→ SET TASK: Name every variable that receives a value through an equals sign in the code snippet of the forum reply on even vectors and the FFT below.

→ PAGE EXTRACT:
====
I think whats happening in h...@yahoo.com.cn 's code are the following:
a) the vector y and z are of length 128 and the way he's formed them, they
don't conform to the even (or odd) vector definition. e.g. if y = [0.234
0.234], it is not even. I think you need vectors of odd length to be called
even (or odd).
thus y = [0.234 0 0.234] is an even vector as the indices of y are -1, 0 and
1 and y(-k) = y(k)
b) Secondly, what is happening is that Matlab defines the FFT as the sum
from 0 to (N-1) { ... }. If the definition is such that the indices are
-(N-1)/2 to (N-1)/2 { ... } then you shall see the symmetry properties that
you expect.
Here's a simple code snippet for a very short vector that should show this
-- I am implementing the DFT but not using Matlab's built in FFT. Here the
final answer is indeed real as expected.
-----
N = 1;
x = randn(N,1);
y = [x; randn(); flipud(x)]; % y is even. Indices are -1, 0 and 1
% Implement DFT by writing out the DFT matrix with indices -1, 0 and 1
% Note Default FFT would have matrices, 1, 2, 3
[exp(-j*2*pi*-1*(0:2)/3).' exp(-j*2*pi*0*(0:2)/3).'
exp(-j*2*pi*1*(0:2)/3).']*y
On Thu, Mar 5, 2009 at 6:43 AM, arkkimede wrote:
> The game is not so easy.
====
→ SUPPLIED INFORMATION:
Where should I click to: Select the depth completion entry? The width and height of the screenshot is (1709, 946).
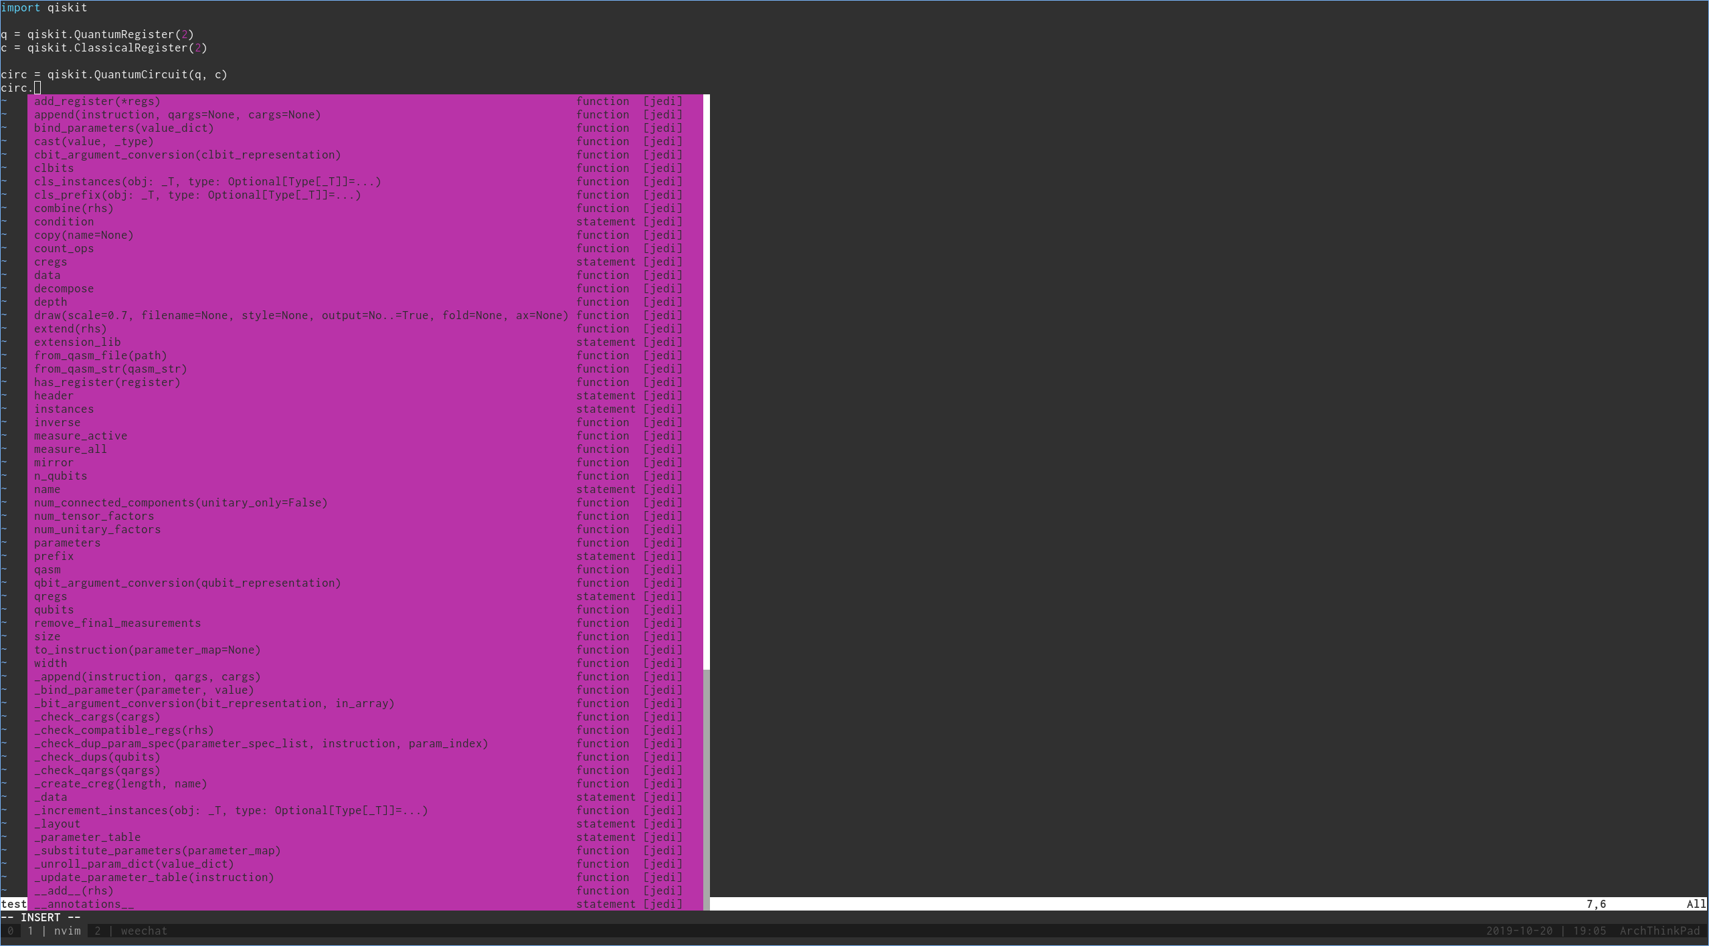coord(50,302)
====
→ REPLY: N, x, y